Nestle’s California Water Theft Censored by Reddit - dredmorbius
http://pontiactribune.com/california-water-nestle-reddit-censors-anti-media/

======
zettahash
Is "censored" the correct term or were rules actually broken to warrant the
removal of the post? Reddit definitely faces a real challenge when subreddits
are established with a name like _/ r/news_ but are self-moderated and enforce
their own strict rules regarding what qualifies as news. There are tons of
cases of rogue moderators but also very fair reasons for posts to be removed.

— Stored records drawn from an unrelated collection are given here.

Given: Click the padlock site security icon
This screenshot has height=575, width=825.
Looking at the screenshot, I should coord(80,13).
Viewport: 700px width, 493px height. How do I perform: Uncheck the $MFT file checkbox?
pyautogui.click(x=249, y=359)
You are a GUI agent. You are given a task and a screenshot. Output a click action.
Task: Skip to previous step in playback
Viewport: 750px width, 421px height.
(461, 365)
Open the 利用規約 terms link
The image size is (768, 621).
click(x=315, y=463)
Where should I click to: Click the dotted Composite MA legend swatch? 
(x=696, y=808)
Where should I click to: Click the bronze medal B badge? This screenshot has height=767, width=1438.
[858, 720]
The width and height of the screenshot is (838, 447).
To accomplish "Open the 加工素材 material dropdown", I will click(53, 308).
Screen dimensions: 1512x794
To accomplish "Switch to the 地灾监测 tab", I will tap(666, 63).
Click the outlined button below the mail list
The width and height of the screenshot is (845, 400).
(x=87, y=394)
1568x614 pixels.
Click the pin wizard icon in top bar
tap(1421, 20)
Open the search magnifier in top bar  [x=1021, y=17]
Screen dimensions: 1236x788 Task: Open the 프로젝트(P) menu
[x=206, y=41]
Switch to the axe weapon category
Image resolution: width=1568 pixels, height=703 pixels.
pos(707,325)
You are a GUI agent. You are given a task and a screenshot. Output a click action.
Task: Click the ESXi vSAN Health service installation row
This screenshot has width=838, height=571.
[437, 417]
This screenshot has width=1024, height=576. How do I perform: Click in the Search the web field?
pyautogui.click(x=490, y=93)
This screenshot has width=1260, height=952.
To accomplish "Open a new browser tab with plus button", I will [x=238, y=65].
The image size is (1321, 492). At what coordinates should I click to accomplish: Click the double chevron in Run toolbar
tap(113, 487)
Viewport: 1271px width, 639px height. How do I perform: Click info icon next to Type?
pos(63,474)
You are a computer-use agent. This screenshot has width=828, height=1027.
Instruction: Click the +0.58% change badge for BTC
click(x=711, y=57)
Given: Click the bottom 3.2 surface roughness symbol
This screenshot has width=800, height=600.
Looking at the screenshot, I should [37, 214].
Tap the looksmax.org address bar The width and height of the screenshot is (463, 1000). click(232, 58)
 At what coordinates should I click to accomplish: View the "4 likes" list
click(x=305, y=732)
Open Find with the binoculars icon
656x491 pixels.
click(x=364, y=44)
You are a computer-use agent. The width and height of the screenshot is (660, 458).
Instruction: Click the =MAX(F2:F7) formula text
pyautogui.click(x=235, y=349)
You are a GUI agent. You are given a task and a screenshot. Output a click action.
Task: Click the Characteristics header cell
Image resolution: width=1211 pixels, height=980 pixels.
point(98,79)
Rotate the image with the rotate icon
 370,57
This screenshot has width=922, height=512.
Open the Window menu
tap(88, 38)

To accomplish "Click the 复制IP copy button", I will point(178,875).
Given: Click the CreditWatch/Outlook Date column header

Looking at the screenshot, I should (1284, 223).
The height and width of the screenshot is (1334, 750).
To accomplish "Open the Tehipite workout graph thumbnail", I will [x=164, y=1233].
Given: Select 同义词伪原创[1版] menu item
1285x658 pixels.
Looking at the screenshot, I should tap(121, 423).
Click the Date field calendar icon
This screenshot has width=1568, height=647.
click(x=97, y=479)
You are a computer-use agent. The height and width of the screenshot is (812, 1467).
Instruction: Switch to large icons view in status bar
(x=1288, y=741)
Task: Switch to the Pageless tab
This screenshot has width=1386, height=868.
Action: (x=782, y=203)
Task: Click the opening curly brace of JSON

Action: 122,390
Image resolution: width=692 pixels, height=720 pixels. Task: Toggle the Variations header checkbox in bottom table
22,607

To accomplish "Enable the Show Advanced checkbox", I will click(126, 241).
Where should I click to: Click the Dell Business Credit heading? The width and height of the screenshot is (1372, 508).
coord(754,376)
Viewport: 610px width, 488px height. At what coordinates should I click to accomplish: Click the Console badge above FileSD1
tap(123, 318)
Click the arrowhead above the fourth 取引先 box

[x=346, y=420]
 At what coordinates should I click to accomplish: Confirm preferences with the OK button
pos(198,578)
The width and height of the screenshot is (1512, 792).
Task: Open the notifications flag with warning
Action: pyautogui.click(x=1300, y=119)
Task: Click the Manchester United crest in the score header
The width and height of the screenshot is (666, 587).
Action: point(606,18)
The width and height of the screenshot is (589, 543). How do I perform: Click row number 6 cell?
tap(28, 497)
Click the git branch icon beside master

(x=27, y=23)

I appreciate one commenter's response:

 _Nick Bernabe - while I respect your work and what you 're accomplishing
here, not being an opinion piece isn't just about citing facts. It's also
about maintaining a certain professionalism in the writing. Let the facts be
persuasive, don't editorialize with statements like "Because profit, of
course. Or perhaps more befittingly, theft. But you get the idea." That just
diminishes the strength of what is being presented by making the author look
obviously partisan and therefore easier to disregard._

It's way too easy to shout "censorship" and start coming up with conspiracy
theories where mega corporations are taking control of peoples' freedom. In
reality, I don't think Nestle actually cares about what anyone on Reddit's
saying when we're all pseudonymous anyway. Twitter might be a different story
though.